Master Wireshark: From Installation to Advanced Packet Filtering
This comprehensive guide walks you through installing Wireshark, capturing packets, navigating its main interfaces, analyzing TCP handshakes, and mastering both capture and display filter expressions for effective network troubleshooting and protocol inspection.
Wireshark Tutorial – Detailed Guide
Wireshark is a widely used network packet analysis tool that can capture various network data packets and display detailed information, making it valuable for troubleshooting during development and testing.
Installation
Download the installer from the official Wireshark website, select the appropriate version for your operating system, and follow the prompts to complete the installation. For Windows 10, install the Win10Pcap compatibility package if the network interface is not displayed.
Basic Capture Example
Open Wireshark (e.g., version 2.6.5) and select the desired network interface. Right‑click and choose Start Capture to begin capturing packets. Perform an operation such as ping www.baidu.com. After the capture, apply a filter like ip.addr == 180.101.49.11 and icmp to isolate relevant packets.
Wireshark Interface Overview
The main panes are:
Display Filter : Set filter conditions to narrow the packet list (Analyze → Display Filters).
Packet List Pane : Shows captured packets with number, timestamp, source, destination, protocol, length, and summary. Different protocols are color‑coded.
Packet Details Pane : Displays detailed protocol hierarchy for the selected packet.

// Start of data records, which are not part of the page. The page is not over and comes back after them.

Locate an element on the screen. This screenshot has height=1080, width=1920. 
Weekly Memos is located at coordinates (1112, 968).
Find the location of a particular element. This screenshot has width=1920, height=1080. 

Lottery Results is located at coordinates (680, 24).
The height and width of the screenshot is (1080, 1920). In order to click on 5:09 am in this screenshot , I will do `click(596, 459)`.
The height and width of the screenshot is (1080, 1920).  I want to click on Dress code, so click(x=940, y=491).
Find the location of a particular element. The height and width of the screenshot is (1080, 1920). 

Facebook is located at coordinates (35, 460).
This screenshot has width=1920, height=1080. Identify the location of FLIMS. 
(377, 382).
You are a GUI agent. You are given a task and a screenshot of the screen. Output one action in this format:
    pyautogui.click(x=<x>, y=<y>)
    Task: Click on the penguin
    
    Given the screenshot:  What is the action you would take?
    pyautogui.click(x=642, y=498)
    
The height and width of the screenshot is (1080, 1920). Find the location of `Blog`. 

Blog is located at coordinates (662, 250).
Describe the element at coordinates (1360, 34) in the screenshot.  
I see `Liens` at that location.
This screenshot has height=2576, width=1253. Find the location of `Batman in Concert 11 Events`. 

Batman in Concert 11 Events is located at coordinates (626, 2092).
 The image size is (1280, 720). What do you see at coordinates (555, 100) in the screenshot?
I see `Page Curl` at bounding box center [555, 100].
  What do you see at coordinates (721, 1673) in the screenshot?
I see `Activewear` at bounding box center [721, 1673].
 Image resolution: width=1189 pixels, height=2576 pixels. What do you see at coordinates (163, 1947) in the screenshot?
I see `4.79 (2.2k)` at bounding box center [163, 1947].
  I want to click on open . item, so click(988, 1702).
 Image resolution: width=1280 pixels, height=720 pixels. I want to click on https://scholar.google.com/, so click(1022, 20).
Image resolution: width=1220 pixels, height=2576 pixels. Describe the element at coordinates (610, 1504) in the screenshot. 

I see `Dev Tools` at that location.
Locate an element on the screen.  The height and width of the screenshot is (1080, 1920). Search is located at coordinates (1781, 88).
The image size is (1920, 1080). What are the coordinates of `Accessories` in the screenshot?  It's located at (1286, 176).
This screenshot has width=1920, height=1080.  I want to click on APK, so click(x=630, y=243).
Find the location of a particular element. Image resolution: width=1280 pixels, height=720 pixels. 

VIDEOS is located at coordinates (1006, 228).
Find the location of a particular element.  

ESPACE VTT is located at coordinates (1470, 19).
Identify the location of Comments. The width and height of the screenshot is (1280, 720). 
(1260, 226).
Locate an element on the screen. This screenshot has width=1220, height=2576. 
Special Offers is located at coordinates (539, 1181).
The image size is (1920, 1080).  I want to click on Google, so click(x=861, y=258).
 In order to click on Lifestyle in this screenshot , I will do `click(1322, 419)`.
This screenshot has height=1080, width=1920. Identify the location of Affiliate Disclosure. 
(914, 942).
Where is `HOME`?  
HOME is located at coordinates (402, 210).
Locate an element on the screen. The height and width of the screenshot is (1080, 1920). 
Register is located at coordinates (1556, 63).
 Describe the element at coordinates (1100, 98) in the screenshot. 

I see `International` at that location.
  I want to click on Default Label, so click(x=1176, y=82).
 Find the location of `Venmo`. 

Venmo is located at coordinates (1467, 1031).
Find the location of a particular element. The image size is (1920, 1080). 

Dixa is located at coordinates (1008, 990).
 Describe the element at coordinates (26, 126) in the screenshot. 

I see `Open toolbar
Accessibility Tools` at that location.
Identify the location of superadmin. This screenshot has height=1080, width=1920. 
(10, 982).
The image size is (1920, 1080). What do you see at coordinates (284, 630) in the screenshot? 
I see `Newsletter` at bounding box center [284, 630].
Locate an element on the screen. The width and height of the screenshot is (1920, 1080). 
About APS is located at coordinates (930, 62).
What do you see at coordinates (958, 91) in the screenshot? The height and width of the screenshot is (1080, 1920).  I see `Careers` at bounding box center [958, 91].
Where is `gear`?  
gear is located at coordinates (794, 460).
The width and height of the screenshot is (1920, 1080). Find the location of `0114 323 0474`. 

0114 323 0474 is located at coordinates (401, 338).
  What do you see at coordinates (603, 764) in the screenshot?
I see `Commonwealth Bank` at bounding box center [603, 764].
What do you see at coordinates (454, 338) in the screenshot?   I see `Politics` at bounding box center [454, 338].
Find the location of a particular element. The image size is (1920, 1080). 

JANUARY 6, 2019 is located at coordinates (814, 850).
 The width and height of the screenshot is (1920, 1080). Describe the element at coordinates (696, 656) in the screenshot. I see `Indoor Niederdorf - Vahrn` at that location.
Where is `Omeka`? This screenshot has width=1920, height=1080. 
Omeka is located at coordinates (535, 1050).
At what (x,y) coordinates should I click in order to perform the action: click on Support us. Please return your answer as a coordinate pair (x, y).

Dissector Pane : Shows raw packet bytes.
The packet details pane is crucial for inspecting each field of a protocol. Typical sections include:
Frame – physical‑layer overview.
Ethernet II – data‑link layer header.
Internet Protocol Version 4 – IP header.
Transmission Control Protocol – TCP segment header.
Hypertext Transfer Protocol – application‑layer data.
TCP Handshake Analysis
The three‑step TCP three‑way handshake is captured as follows:
Step 1: Client sends a SYN packet (SYN=1, ACK=0).
Step 2: Server replies with SYN‑ACK (SYN=1, ACK=1).
Step 3: Client sends ACK (SYN=0, ACK=1) confirming the connection.
Capture Filters vs. Display Filters
Capture filters are set before capturing (Capture → Capture Filters) to limit which packets are recorded. Example: ip host 60.207.246.216 and icmp.
Display filters are applied after capture (Analyze → Display Filters) to refine the packet list. Example: ip.addr == 192.168.1.104 and icmp.
Common filter syntax includes protocol, IP address, port, and logical operators ( and, or, not). Protocol names must be lowercase.
Common Filter Expressions
Protocol filter: tcp, http, icmp IP filter: host 192.168.1.104, src host 192.168.1.104, dst host 192.168.1.104 Port filter: port 80, src port 80, dst port 80 Logical operators: src host 192.168.1.104 && dst port 80 Content filter:
tcp contains "abcd"Useful Display Settings
Adjust the timestamp format via View → Time Display Format → Date and Time of Day.
By mastering these features, you can efficiently capture, filter, and analyze network traffic with Wireshark.